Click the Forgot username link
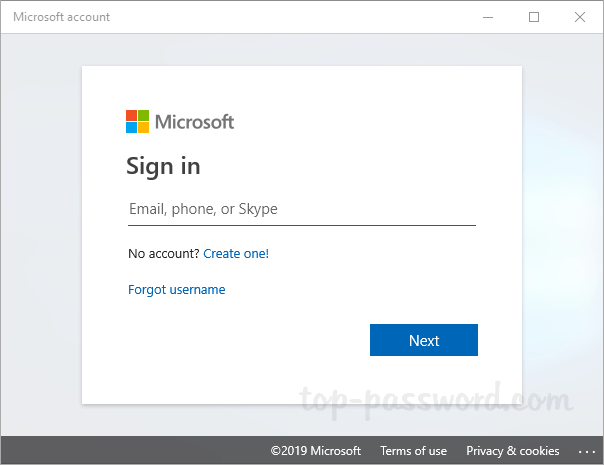This screenshot has width=604, height=465. pyautogui.click(x=177, y=290)
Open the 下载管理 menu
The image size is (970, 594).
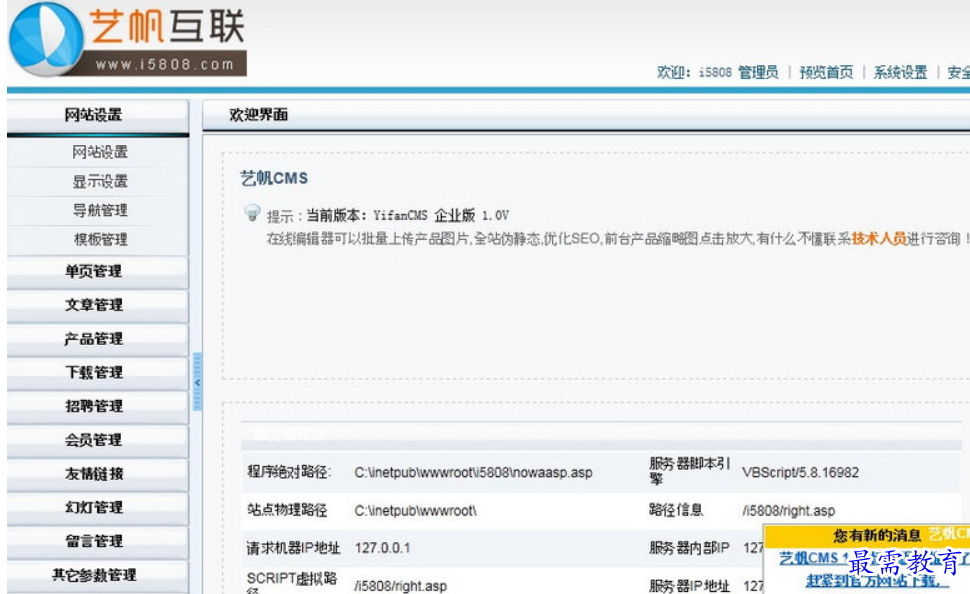coord(94,373)
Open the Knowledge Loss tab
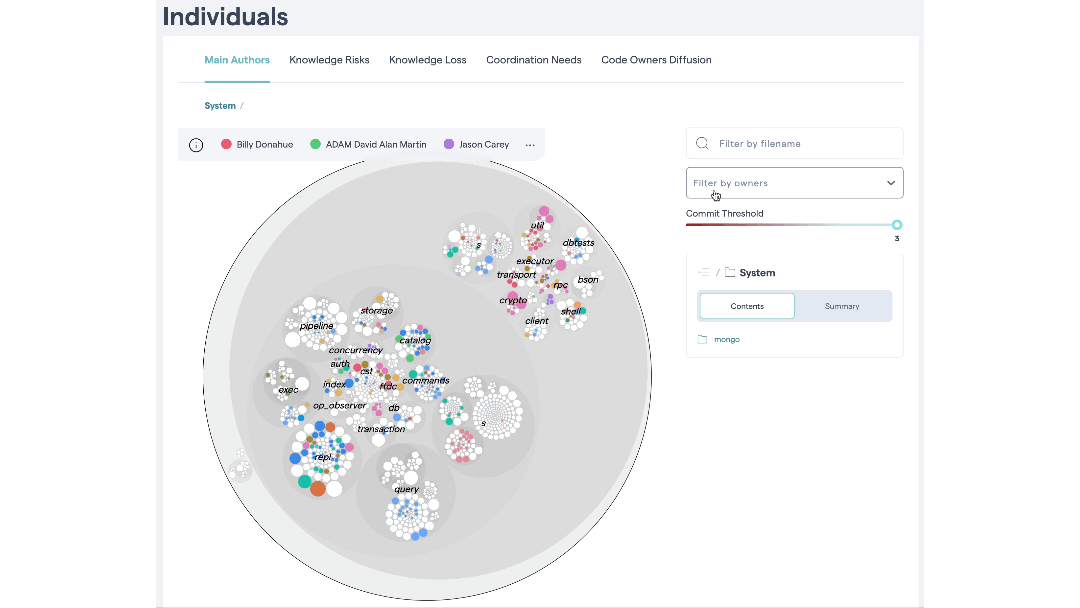This screenshot has height=608, width=1080. click(427, 59)
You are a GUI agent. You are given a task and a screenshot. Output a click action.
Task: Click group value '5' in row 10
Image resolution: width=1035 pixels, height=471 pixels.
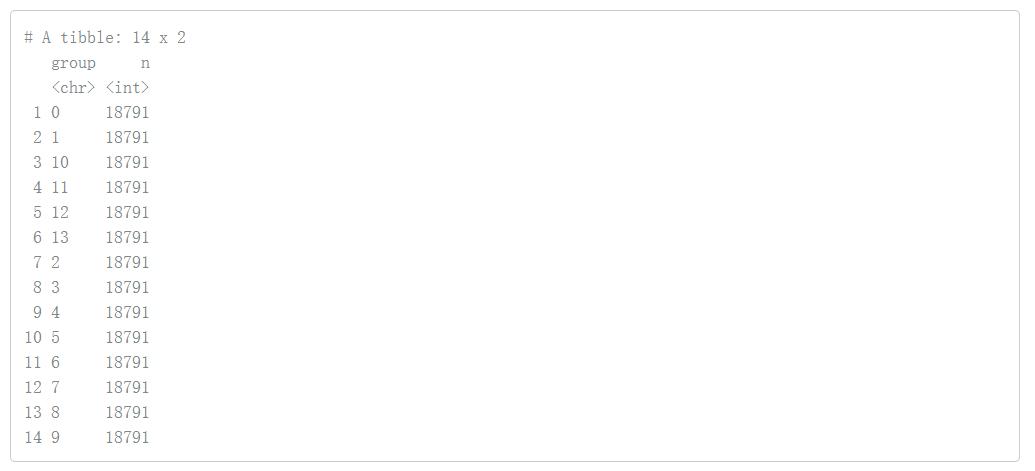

▸ **INSTRUCTIONS FOR THE TASK**
Leaving every picture out, repeat each line of the material exactly.

▸ **FINISHED EXERCISE**
Click the Forgot username link
This screenshot has width=604, height=465. pyautogui.click(x=177, y=290)
Open the 下载管理 menu
The image size is (970, 594).
coord(94,373)
Open the Knowledge Loss tab
This screenshot has height=608, width=1080. click(427, 59)
You are a GUI agent. You are given a task and a screenshot. Output a click action.
Task: Click group value '5' in row 10
Image resolution: width=1035 pixels, height=471 pixels.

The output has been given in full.